PROVIDED TEXT -

.....

What Is A Foreclosure?

When a property owner is unable to pay their mortgage, the house is seized by the bank or other lenders who will attempt to sell the property at a foreclosure auction. If the property fails to sell at auction, it becomes an REO (Real Estate Owned) property. The bank or lender will work with a broker to put the REO property on the market to be sold “as is” after they have prepared the home for sale. They will ensure that any liens existing on the property are cleared and that the occupants are removed.

How A Foreclosure Is Priced

The asset manager of a foreclosure will order one or more Broker’s Price Opinion (BPO) reports and an appraisal. The prospective listing agent will prepare a BPO report which establishes a par market value based on comparable sold properties and homes currently on the market. The estimated cost of work required to bring the property up to the par market value is subtracted to calculate the starting asking price. Generally, foreclosures go on the market for around this price.

When considering a foreclosure home, you should get a good list of comparable homes in the neighborhood to compare pricing. The difference between the foreclosure and the prices of comparable listings in the same neighborhood will give you an idea of the amount and cost of work required to bring it to par market value using the services of professional contractors.

Foreclosure Inventory

While some online property search tools will locate foreclosed/REO listings, an easy and reliable way to find these listings is by working with a real estate agent.

Nationwide, there were about 50,000 foreclosures in September, 2019 according to RealtyTrac.

Foreclosure properties also tend to skew higher in volume in certain price points, with the highest availability in the $100-200K price point, as shown in the following report.

Sold As Is

The bank or lender selling the property is not going to invest in repairs since they’re simply attempting to recoup their losses and nothing more. Without an inspection, you have no idea if there are significant repairs needed which is a huge risk. You should find a way to get an inspection unless you’re willing to take on this risk. If an inspection isn’t possible before making an offer, you can include a contingency in your offer that allows you to exit the transaction if significant property damage is found later. Such a clause could reduce your chances of getting the property if there are a lot of offers, with some not requiring an inspection contingency.

Debt Against The Property

Confirm the bank or lender has cleared any debts against the house that you don’t want to inherit. These could include liens, outstanding loans, taxes, HOA fees. A title search will reveal any debt against the property. Also, title insurance will protect you against loss from defects in a title.

Enlist The Right Help For Success

As you can see, there are risks with foreclosure properties that can work against you if you aren’t careful. Working with a real estate agent experienced with REO sales and a real estate attorney (real estate agents are not lawyers) are worthwhile investments to make sure you come out with a successful home purchase at a good value.

.....

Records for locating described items
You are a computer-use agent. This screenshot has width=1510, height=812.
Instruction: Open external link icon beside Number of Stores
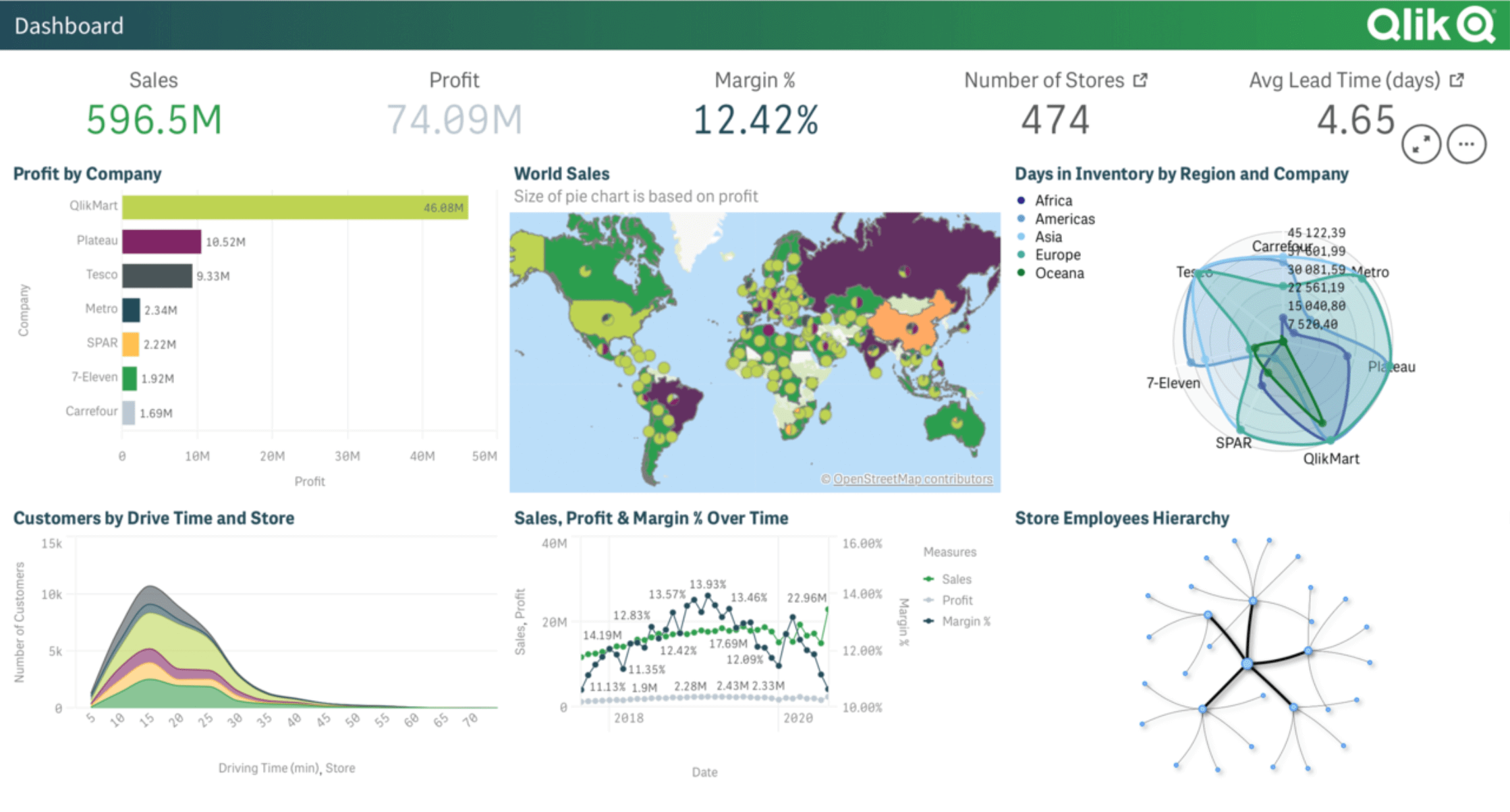[x=1140, y=80]
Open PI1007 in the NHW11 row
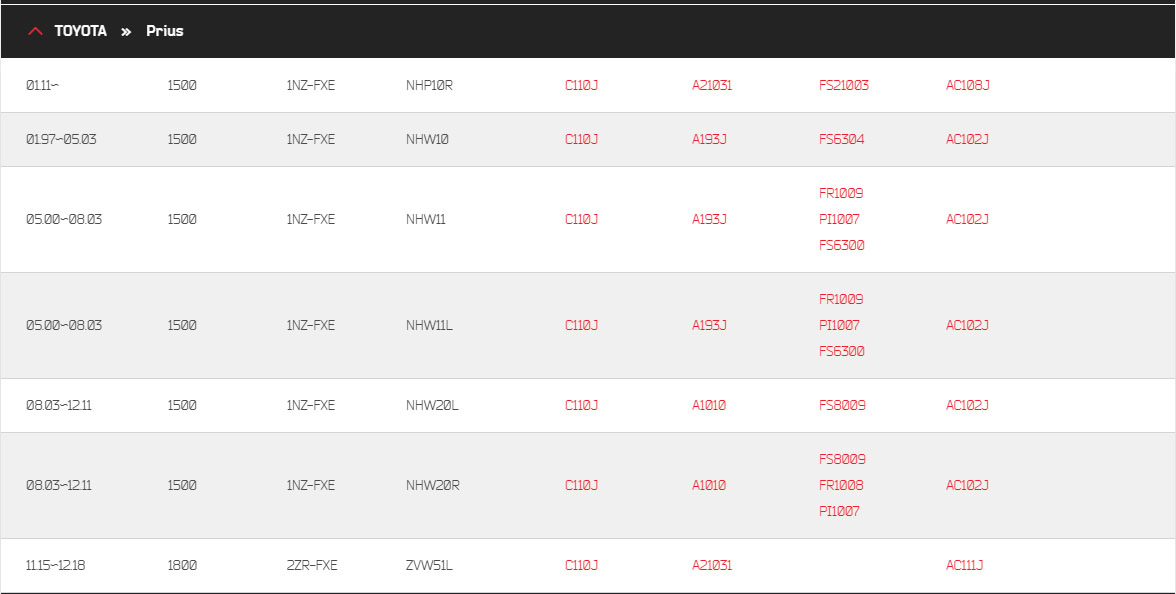Viewport: 1176px width, 594px height. tap(839, 220)
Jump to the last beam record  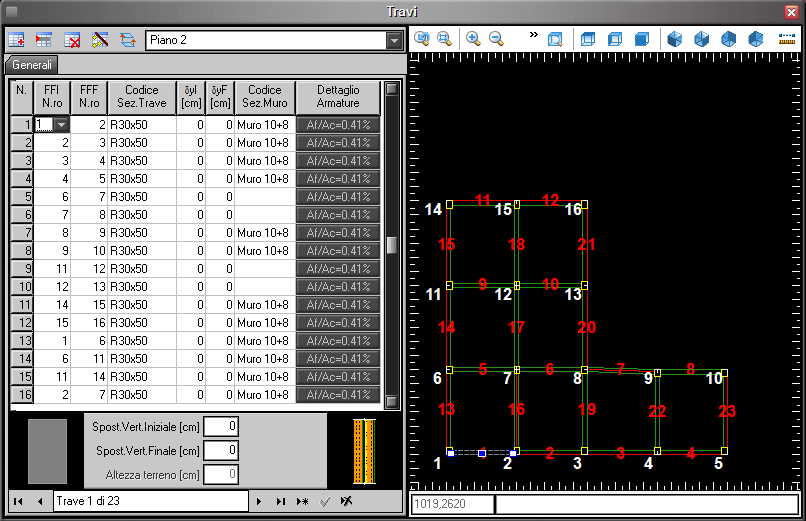click(280, 500)
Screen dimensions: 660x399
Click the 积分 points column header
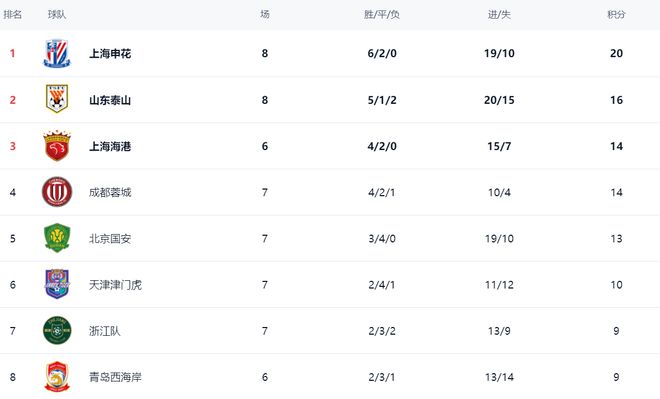[x=616, y=15]
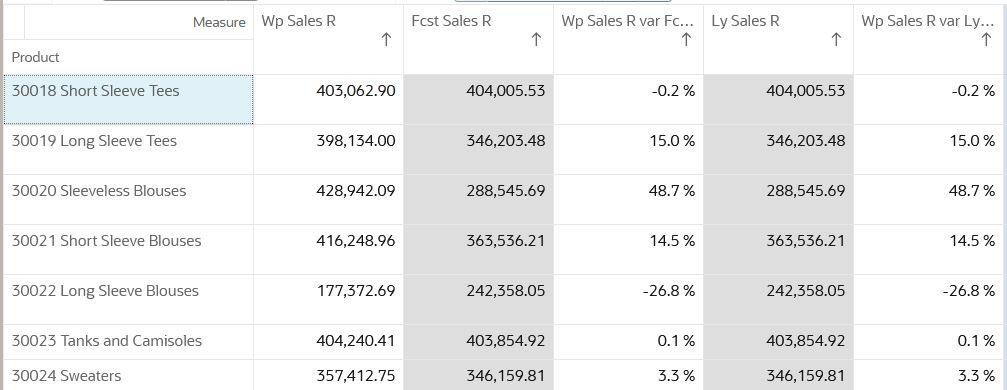
Task: Click the 48.7 % variance to forecast cell
Action: click(629, 199)
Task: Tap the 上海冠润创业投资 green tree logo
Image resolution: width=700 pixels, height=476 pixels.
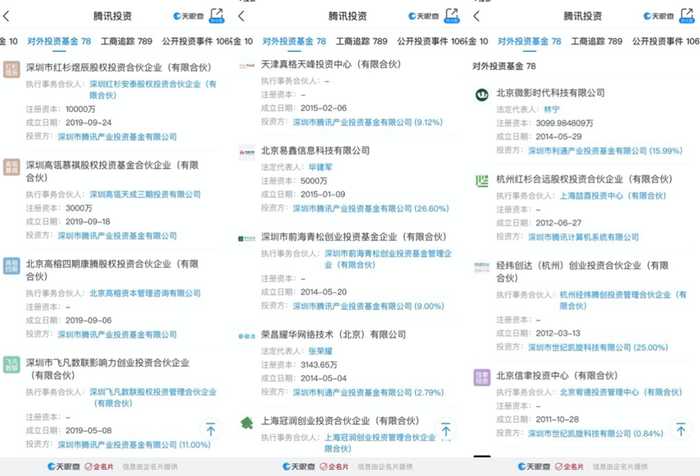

.....

PROBLEMS TO WORK ON -
1. Translate this sentence from the foreclosure article into Spanish: "A title search will reveal any debt against the property."
2. Reproduce the foreclosure article from "While some online" up to and including "real estate agent.".
3. Answer these questions using the foreclosure article:
(a) What does a property become if it fails to sell at a foreclosure auction?
(b) About how many foreclosures were there nationwide in September 2019, according to RealtyTrac?
(c) Which price point has the highest availability of foreclosure properties?

RESPONSES IN ORDER -
1. Una búsqueda de título revelará cualquier deuda que pese sobre la propiedad.

2.
While some online property search tools will locate foreclosed/REO listings, an easy and reliable way to find these listings is by working with a real estate agent.

3.
(a) An REO (Real Estate Owned) property.
(b) About 50,000.
(c) The $100-200K price point.